Examination of material remains of previous human societies help study past human behaviour in archaeology. Some of the most important remains are the ruins of historic buildings. The use of computerized recording equipment and three-dimensional drawing are essential tools for researchers to recreate a ruined structure for reconstruction and further analysis. However, the reliability of the precision of the reconstructed model can be controversial due to the absence of sufficient historical information and fabric loss. In this study, structural analysis has proved to be an alternative or confirming tool for reconstruction in addition to site survey and historical investigation. On the basis of the stability of the ruined structures possible hypothetical forms can structurally be analysed under the associated loads and the resulting behaviour can be assessed to determine its actual form. Therefore, based on a multidisciplinary methodology, a novel approach to reconstruction of a historic structure has been presented in this paper. Following laser scanning to measure the complex geometry of the fallen structure and geophysical techniques to estimate the properties of inaccessible parts, a finite element model has been generated and some original forms of the construction has been evaluated based on the static analysis results.

Keywords:

Cultural Heritage, Reconstruction, Original Form, Structural Analysis, Archaeological Techniques, Pozzolana Concrete

Introduction

The historic environment provides a unique record of past human activity. The vision, abilities and investment of successive societies have formed the distinctive qualities of this environment. Therefore, it is a valuable resource, providing a sense of continuity and identity (Heritage 2008). Amongst the cultural heritage components, historic buildings have a significant place. Thus, documentation of heritage buildings is critical for their protection and restoration (Yastikli 2007).

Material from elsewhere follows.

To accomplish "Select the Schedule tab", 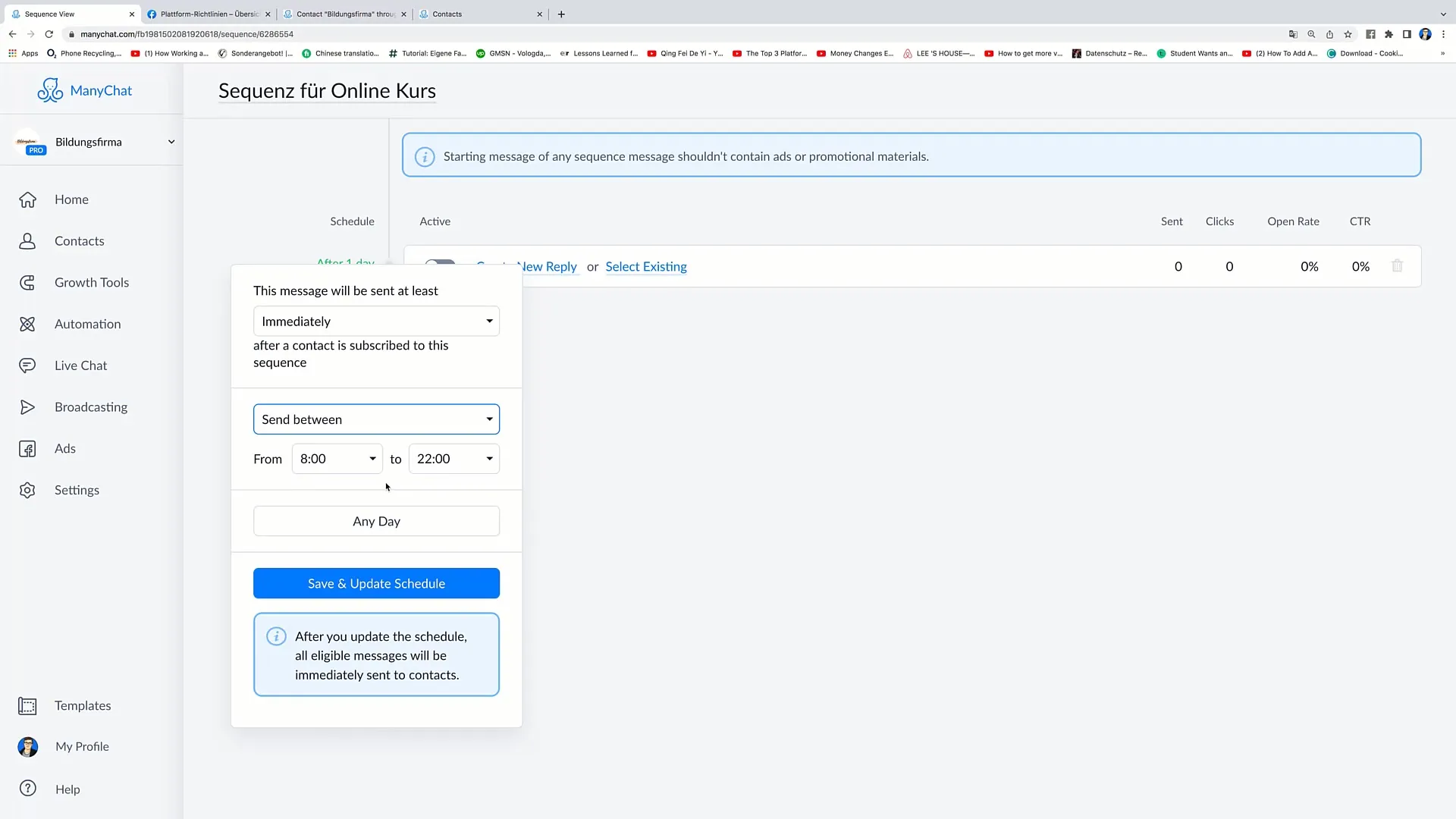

In archaeology, various methods are used. Computerized recording equipment and three-dimensional plotting are widely used tools (Sinning-Meister, Gruen, and Dan 1996; Park et al. 2007). However, documentation can be challenging work depending on the extent of the remains of the past structures. Absence of sufficient historical information and loss of building components and fabric may substantially decrease the reliability of the reconstructed models.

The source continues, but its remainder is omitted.